TEXTAUSZUG
◆ ◆ ◆

Kommentar Flüchtlings-Koalitionsgipfel: Anlass zur Sorge

Die Koalition beschließt einiges Sinnvolle für die Flüchtlinge. Doch auch die CSU-Hardliner haben ihre Forderungen durchdrücken können.

Eine Frau schreibt „Refugees welcome“ auf ein Schild

Wie willkommen sind die Flüchtlinge? Union und SPD haben sich auf eine ganze Reihe sinnvoller Maßnahmen geeinigt. Doch es gibt auch zahlreiche Verschärfungen. Foto: dpa

Dass die Große Koalition anpackt, ist erst mal erfreulich. Unter dem Eindruck von tausenden Flüchtlingen, die seit dem Wochenende bei Freilassing die Bundesgrenze überschreiten, haben sich Union und SPD noch am Sonntagabend auf eine ganze Reihe sinnvoller Maßnahmen geeinigt: Milliarden Euro gehen an Länder und Kommunen, der Bund stellt Unterkünfte zur Verfügung, Menschen vom Westbalkan dürfen legal in Deutschland leben (zumindest, wenn sie einen Arbeitsvertrag in der Hand haben).

All diese Maßnahmen waren dringend nötig. Und auf all diese Maßnahmen hätten wir noch lange gewartet, wenn nicht der Druck der Ereignisse die Regierung zum Handeln gezwungen hätte. Trotzdem bietet das Paket der Großen Koalition auch Anlass zur Sorge, denn die Hardliner aus der CSU haben im Kanzleramt ebenfalls eine Reihe von Forderungen durchgedrückt. Während die Deutschen mit Luftballons am Bahnhof stehen, wollen die Konservativen (teils hart erkämpfte) Rechte von Asylbewerbern kassieren.

◆ ◆ ◆

BEREITGESTELLTE DATEN
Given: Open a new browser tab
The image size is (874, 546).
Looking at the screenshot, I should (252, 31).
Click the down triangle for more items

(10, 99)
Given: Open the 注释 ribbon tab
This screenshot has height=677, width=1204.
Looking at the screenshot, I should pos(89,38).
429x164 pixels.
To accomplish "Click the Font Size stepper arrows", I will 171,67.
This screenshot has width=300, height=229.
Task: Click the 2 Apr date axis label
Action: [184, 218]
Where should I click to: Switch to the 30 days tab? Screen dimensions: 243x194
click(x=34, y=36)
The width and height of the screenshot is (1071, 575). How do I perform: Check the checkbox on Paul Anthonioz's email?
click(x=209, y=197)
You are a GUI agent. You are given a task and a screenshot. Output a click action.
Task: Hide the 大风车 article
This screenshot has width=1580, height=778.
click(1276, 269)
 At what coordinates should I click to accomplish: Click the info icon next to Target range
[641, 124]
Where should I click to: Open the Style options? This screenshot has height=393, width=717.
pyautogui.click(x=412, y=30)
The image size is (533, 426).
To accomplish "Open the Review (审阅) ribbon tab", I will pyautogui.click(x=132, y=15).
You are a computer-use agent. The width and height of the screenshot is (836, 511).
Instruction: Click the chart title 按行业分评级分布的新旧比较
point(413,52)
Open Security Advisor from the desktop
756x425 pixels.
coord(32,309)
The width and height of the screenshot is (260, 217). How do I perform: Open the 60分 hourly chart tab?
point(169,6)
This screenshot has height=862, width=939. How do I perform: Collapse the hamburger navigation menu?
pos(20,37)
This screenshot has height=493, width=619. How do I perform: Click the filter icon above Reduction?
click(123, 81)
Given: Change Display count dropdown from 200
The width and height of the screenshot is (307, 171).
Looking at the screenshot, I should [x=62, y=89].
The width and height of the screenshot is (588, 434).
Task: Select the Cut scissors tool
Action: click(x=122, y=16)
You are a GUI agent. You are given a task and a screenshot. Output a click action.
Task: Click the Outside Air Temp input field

◆ ◆ ◆

ZU ERLEDIGEN
a – Wo überschreiten laut Textauszug seit dem Wochenende tausende Flüchtlinge die Bundesgrenze?
b – Gib aus den Zeilen, die auf den Textauszug folgen, alles von der Zeile mit „Where should I click to: Open“ bis hinunter zur Zeile mit „coord(32,309)“ unverändert aus.

ERGEBNISSE JE AUFGABE
a – Bei Freilassing.

b –
Where should I click to: Open the Style options? This screenshot has height=393, width=717.
pyautogui.click(x=412, y=30)
The image size is (533, 426).
To accomplish "Open the Review (审阅) ribbon tab", I will pyautogui.click(x=132, y=15).
You are a computer-use agent. The width and height of the screenshot is (836, 511).
Instruction: Click the chart title 按行业分评级分布的新旧比较
point(413,52)
Open Security Advisor from the desktop
756x425 pixels.
coord(32,309)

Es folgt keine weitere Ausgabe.